Enquête sur le temps de travail
« Ces souffrances, que nous peinons parfois à identifier, peuvent avoir de multiples causes, parmi lesquelles des raisons personnelles, un terrain de stage inadapté, une orientation professionnelle remise en cause, un environnement de travail pénible, incluant le non-respect des temps réglementaires de travail », peut-on lire.
De fait, le temps de travail moyen des internes – très supérieur aux 48 heures légales du droit européen – est un facteur crucial de mal-être et d’épuisement professionnel, aujourd'hui reconnu noir sur blanc par les ministres. « Les mots sont clairs, on voit qu’il y a une volonté politique », admet Gaétan Casanova, président de l'Intersyndicale nationale des internes (ISNI).
Une nouvelle enquête sur le respect du temps de travail dans les hôpitaux devrait être lancée par Olivier Véran dans les jours qui viennent. « L’enfer est pavé de bonnes intentions, on attend de voir comment sera menée l’enquête, en espérant que le ministre proposera des outils pour résoudre ce problème », nuance Gaétan Casanova.
Des pénalités pour les services maltraitants ?

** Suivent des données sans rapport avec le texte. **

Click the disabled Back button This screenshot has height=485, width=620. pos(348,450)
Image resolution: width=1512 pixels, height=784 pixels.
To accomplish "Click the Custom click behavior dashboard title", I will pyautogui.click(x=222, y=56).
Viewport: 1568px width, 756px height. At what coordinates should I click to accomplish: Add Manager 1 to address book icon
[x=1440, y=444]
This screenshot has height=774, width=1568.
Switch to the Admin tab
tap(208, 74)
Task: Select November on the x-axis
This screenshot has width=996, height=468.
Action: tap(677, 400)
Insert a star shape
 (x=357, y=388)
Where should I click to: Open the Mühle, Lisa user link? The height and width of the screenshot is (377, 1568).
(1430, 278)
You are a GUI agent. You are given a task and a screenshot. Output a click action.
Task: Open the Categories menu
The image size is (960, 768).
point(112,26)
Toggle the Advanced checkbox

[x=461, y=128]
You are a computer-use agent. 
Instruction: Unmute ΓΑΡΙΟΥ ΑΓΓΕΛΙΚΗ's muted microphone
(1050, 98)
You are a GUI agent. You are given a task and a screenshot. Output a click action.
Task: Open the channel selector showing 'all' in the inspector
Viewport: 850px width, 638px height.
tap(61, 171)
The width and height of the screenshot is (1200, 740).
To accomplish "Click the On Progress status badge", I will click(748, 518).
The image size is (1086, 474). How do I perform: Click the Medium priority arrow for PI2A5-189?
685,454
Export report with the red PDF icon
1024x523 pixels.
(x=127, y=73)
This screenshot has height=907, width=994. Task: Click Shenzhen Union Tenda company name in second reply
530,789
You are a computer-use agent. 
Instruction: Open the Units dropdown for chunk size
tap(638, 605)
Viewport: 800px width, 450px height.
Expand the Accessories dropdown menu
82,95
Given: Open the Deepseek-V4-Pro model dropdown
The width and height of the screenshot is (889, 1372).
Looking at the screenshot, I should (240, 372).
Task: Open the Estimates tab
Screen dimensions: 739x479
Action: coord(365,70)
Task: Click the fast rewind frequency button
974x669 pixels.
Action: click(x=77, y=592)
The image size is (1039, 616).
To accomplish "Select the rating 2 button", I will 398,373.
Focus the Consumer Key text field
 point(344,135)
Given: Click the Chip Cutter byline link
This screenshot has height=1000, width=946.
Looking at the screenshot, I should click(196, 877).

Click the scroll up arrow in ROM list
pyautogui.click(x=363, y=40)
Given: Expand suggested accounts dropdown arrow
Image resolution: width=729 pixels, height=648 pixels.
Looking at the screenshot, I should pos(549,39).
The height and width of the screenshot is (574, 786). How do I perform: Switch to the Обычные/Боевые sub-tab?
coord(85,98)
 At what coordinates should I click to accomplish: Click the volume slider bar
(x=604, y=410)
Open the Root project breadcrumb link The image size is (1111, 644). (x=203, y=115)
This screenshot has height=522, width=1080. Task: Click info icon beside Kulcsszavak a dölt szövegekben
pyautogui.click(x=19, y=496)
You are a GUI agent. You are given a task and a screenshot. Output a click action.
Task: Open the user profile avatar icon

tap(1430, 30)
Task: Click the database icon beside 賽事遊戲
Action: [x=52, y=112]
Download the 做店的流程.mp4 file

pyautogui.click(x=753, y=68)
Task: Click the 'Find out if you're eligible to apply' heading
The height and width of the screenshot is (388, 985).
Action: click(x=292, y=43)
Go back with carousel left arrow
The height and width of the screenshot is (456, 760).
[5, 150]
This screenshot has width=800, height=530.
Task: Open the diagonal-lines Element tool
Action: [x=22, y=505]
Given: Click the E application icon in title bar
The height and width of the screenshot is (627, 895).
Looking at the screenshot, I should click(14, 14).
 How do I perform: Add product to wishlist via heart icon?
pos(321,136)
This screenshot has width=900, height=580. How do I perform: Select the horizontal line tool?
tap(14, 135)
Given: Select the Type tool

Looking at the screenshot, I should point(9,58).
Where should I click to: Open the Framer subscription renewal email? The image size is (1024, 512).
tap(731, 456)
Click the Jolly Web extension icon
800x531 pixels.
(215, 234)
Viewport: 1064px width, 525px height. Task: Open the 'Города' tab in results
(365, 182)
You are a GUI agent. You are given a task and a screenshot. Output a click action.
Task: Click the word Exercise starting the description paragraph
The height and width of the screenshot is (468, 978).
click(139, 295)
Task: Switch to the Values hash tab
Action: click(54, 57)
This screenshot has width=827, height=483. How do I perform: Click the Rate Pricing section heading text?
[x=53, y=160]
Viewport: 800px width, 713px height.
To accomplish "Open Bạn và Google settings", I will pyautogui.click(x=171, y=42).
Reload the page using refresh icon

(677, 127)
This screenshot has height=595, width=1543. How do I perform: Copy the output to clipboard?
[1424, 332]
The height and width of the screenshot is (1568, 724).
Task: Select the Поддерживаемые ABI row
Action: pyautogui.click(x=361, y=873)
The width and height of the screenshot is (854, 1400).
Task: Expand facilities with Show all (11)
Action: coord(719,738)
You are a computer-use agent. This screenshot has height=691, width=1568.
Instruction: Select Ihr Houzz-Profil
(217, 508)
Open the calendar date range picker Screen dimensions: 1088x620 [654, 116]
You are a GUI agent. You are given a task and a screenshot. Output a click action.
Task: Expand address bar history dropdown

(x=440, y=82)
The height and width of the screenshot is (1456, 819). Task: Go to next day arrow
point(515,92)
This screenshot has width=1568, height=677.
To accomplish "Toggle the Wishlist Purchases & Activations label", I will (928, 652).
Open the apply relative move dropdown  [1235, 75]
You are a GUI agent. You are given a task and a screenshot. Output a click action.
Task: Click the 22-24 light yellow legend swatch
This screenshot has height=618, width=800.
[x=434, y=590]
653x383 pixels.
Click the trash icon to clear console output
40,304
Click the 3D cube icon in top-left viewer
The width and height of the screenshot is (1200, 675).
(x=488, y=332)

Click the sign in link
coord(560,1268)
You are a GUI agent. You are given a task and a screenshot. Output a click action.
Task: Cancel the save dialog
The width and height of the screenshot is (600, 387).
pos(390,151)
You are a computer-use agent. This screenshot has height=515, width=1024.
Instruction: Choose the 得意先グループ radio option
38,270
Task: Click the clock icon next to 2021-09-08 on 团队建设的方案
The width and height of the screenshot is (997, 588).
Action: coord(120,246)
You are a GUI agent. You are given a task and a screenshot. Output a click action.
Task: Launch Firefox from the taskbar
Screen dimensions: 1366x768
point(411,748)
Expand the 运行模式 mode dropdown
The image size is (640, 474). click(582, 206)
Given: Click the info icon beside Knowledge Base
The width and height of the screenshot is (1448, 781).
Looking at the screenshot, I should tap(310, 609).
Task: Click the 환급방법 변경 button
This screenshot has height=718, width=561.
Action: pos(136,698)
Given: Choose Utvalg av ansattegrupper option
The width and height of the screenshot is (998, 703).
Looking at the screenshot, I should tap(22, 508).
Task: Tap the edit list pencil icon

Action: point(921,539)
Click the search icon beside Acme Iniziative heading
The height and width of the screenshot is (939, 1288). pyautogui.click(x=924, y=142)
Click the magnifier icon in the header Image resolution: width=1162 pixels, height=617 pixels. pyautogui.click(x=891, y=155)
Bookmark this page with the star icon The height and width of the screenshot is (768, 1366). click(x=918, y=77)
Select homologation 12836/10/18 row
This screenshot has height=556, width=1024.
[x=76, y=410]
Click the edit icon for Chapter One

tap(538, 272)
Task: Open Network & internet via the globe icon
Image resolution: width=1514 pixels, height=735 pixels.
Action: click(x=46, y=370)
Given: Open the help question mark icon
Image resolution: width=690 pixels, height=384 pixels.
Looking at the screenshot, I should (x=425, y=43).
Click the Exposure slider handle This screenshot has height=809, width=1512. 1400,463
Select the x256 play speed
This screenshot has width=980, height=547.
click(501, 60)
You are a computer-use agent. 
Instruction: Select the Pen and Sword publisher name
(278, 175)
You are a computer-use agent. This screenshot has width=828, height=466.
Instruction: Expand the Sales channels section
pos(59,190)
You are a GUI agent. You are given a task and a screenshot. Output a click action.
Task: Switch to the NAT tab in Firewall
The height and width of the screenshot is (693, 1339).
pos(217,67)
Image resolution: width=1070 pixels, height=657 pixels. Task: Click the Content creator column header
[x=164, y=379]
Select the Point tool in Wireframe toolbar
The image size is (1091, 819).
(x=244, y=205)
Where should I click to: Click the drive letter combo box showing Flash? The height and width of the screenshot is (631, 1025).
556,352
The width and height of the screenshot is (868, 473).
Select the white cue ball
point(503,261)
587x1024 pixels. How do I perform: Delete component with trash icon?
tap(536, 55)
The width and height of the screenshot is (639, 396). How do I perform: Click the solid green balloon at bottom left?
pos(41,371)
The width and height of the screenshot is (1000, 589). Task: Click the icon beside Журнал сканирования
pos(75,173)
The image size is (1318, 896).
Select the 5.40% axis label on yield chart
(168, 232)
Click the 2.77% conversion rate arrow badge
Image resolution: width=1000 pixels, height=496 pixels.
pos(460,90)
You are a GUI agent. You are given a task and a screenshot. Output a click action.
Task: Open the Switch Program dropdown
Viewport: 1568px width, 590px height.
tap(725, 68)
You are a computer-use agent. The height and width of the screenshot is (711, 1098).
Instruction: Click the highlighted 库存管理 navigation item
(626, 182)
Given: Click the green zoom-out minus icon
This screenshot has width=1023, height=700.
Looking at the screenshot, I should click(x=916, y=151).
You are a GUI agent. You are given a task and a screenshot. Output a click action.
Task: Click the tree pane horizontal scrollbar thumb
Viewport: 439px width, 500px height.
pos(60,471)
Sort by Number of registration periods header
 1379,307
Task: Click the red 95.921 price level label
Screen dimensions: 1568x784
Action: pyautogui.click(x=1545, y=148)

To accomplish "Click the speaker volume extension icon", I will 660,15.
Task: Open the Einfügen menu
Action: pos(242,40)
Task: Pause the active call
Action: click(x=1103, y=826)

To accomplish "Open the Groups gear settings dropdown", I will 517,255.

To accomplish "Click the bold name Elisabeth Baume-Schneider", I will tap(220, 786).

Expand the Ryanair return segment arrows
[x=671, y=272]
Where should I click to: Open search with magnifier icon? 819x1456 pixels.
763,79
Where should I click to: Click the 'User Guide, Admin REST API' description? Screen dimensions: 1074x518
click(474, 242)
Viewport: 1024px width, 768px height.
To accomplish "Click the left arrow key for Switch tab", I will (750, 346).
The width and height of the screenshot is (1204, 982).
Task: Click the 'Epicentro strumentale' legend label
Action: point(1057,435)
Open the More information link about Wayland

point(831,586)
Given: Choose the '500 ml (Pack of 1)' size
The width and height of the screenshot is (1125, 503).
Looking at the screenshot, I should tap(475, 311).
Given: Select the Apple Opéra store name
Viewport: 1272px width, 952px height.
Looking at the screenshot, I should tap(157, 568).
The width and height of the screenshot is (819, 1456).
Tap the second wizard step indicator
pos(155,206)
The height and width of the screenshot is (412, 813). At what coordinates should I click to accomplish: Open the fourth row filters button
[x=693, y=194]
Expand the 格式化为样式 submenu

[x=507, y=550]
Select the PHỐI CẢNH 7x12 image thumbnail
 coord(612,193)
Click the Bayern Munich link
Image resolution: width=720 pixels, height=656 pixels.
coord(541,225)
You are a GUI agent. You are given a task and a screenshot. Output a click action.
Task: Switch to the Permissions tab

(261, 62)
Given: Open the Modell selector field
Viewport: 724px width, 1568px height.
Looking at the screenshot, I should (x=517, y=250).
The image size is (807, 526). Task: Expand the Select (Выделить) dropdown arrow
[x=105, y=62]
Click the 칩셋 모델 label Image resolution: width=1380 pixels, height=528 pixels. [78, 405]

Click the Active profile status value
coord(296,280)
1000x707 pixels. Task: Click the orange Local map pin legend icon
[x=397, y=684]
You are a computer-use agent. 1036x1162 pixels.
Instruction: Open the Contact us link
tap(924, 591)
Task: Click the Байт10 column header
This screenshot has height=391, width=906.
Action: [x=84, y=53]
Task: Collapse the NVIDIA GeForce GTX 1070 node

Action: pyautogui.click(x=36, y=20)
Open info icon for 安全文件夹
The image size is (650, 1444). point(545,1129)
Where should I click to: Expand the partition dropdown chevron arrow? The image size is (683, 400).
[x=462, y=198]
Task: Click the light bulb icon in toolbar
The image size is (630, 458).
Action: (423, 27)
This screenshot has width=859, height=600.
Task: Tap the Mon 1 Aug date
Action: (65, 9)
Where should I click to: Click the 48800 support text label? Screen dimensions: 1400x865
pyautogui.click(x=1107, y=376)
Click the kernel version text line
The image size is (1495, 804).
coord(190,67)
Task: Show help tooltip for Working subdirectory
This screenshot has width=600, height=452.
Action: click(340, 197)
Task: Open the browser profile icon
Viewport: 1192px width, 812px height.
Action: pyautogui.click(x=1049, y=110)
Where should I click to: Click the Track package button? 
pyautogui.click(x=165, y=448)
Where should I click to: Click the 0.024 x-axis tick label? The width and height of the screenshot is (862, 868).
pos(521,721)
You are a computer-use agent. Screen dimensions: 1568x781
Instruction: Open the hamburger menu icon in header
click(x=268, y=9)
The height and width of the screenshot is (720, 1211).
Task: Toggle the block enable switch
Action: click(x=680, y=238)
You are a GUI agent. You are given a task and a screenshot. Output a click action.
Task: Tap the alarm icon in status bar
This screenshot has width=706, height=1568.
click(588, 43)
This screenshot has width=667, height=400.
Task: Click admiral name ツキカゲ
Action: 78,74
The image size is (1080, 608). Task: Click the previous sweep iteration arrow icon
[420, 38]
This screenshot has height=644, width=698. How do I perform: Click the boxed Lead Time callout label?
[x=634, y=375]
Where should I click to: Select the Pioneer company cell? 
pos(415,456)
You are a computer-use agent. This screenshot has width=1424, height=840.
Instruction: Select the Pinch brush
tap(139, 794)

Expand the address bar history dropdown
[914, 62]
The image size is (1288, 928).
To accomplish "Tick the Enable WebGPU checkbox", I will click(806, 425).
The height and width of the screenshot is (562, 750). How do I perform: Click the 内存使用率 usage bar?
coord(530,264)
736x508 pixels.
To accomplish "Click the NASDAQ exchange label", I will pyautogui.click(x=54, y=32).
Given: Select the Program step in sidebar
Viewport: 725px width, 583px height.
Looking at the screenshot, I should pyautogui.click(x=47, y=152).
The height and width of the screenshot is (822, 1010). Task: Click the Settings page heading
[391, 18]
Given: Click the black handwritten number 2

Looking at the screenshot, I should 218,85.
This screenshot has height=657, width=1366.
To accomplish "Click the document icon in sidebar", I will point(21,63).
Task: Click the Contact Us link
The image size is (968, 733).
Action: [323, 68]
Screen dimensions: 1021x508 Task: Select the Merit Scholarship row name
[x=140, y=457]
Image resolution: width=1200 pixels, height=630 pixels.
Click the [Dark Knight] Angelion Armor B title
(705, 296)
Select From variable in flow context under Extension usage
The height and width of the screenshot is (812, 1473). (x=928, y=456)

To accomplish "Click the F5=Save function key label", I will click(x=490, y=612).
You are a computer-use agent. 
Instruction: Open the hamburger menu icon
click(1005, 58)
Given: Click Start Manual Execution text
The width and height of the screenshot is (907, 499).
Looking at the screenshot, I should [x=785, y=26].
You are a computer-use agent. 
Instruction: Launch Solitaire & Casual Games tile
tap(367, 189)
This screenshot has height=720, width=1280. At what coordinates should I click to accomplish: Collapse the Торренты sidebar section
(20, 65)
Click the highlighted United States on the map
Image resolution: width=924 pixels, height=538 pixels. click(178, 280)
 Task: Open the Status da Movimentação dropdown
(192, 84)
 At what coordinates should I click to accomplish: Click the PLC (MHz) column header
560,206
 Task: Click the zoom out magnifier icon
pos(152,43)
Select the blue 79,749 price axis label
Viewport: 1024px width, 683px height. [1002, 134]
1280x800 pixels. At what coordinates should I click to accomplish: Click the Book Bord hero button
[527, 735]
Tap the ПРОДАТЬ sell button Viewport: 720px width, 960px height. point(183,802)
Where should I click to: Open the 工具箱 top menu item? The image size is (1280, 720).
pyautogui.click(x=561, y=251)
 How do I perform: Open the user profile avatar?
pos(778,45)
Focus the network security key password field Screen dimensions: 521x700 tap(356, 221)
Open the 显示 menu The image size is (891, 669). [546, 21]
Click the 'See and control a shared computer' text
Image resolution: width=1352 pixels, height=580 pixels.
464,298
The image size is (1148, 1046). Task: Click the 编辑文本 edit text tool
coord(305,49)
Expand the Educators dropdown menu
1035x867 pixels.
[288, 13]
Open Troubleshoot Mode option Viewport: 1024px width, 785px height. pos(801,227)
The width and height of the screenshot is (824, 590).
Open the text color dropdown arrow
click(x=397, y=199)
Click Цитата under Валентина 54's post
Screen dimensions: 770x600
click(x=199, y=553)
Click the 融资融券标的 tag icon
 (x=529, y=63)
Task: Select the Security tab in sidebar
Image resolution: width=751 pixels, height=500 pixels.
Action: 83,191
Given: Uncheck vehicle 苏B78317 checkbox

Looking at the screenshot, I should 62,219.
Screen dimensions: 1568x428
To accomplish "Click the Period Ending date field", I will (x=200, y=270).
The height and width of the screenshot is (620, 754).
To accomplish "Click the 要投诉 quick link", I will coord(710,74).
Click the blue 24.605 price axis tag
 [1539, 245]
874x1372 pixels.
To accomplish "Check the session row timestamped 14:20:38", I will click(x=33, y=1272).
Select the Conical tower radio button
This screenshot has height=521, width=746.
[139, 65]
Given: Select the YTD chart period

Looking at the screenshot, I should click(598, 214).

« Des sanctions financières pour les services qui ne respectent pas le temps de travail des internes seront normalement inclues dans le PLFSS 2022 », assure Morgan Caillault, président de l'Intersyndicale nationale autonome représentative des internes de médecine générale (ISNAR-IMG). Le syndicat propose des sanctions « graduées » pour les services qui ne respectent pas le droit – allant du simple avertissement au retrait d’agrément de stage, en passant par des sanctions financières proportionnelles au nombre d'internes et de demi-journées concernés par une surcharge de travail.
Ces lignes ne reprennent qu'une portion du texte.